Sounds interesting Gary – I haven’t tried it, so I suggest you give it a go and report back! :smiley:

Sure Thing.

Let me try to compare old runs with new training on a ConvNeXt body with a FastAI Head. Will report my findings.

Thanks and Warm Regards.
Gary

I ran the test in two parts, and compared it to the original Resnet implementation ( FasiAI’s Siamese Tutorial)

  1. ConvNeXt Body with FastAi’s head
  2. ConvNeXt Body with a new head that takes clues from the ConvNeXt paper, and has:
    • GELU instead of ReLU
    • No BatchNorm, has a single LayerNorm2D
    • No Dropout (I just used the Linear portion of LinBnDrop)

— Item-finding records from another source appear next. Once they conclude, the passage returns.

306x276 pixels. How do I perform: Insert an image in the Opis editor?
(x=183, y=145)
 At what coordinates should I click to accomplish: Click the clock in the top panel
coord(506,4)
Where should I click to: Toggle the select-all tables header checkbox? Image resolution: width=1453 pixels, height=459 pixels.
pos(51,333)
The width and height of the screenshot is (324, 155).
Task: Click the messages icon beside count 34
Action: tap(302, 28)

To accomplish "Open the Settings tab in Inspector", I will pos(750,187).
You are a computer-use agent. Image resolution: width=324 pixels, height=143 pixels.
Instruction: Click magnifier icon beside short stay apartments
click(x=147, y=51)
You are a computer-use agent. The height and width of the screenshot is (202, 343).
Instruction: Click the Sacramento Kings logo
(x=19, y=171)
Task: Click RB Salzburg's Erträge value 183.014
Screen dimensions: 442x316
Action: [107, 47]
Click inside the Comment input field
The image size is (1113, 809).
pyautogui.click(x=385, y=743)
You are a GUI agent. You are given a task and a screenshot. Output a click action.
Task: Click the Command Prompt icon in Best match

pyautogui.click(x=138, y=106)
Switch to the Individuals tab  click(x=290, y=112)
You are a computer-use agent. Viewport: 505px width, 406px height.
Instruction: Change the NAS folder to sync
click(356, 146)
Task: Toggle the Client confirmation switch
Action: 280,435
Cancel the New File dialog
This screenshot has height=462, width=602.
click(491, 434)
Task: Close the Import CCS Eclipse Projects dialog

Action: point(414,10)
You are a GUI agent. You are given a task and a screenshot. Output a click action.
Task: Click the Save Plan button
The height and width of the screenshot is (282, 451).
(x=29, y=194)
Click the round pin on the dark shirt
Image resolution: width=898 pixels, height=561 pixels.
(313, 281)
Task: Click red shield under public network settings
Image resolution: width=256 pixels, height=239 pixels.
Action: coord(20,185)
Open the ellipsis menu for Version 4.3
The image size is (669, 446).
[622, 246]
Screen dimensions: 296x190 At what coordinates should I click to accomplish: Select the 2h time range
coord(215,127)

Original Resnet Based Training(for reference) with these two parts. This old training was done using Resnet50:

Resnet fit_one_cycle() reference:

Resnet training/convergence reference:
image

Part 1 : Test the same dataset, with ConvNeXt body, but with Resnet head from create_head()

The Last layers of a convnext_t model are as:

 CNBlock(
        (block): Sequential(
          (0): Conv2d(768, 768, kernel_size=(7, 7), stride=(1, 1), padding=(3, 3), groups=768)
          (1): Permute()
          (2): LayerNorm((768,), eps=1e-06, elementwise_affine=True)
          (3): Linear(in_features=768, out_features=3072, bias=True)
          (4): GELU(approximate=none)
          (5): Linear(in_features=3072, out_features=768, bias=True)
          (6): Permute()
        )
        (stochastic_depth): StochasticDepth(p=0.1, mode=row)
      )
    )
  )
  (avgpool): AdaptiveAvgPool2d(output_size=1)
  (classifier): Sequential(
    (0): LayerNorm2d((768,), eps=1e-06, elementwise_affine=True)
    (1): Flatten(start_dim=1, end_dim=-1)
    (2): Linear(in_features=768, out_features=1000, bias=True)
  )

FasiAI’s create_head() chops off the last pooling layer, and adds this instead :



Sequential(
  (0): AdaptiveConcatPool2d(
    (ap): AdaptiveAvgPool2d(output_size=1)
    (mp): AdaptiveMaxPool2d(output_size=1)
  )
  (1): Flatten(full=False)
  (2): BatchNorm1d(1536, eps=1e-05, momentum=0.1, affine=True, track_running_stats=True)
  (3): Dropout(p=0.25, inplace=False)
  (4): Linear(in_features=1536, out_features=1024, bias=False)
  (5): ReLU(inplace=True)
  (6): BatchNorm1d(1024, eps=1e-05, momentum=0.1, affine=True, track_running_stats=True)
  (7): Dropout(p=0.5, inplace=False)
  (8): Linear(in_features=1024, out_features=1, bias=False)
)


Training with the same dataset:

lr_find() :

Training with learn.freeze():


The model is not really able to utilize transfer learning from the ConvNeXt body.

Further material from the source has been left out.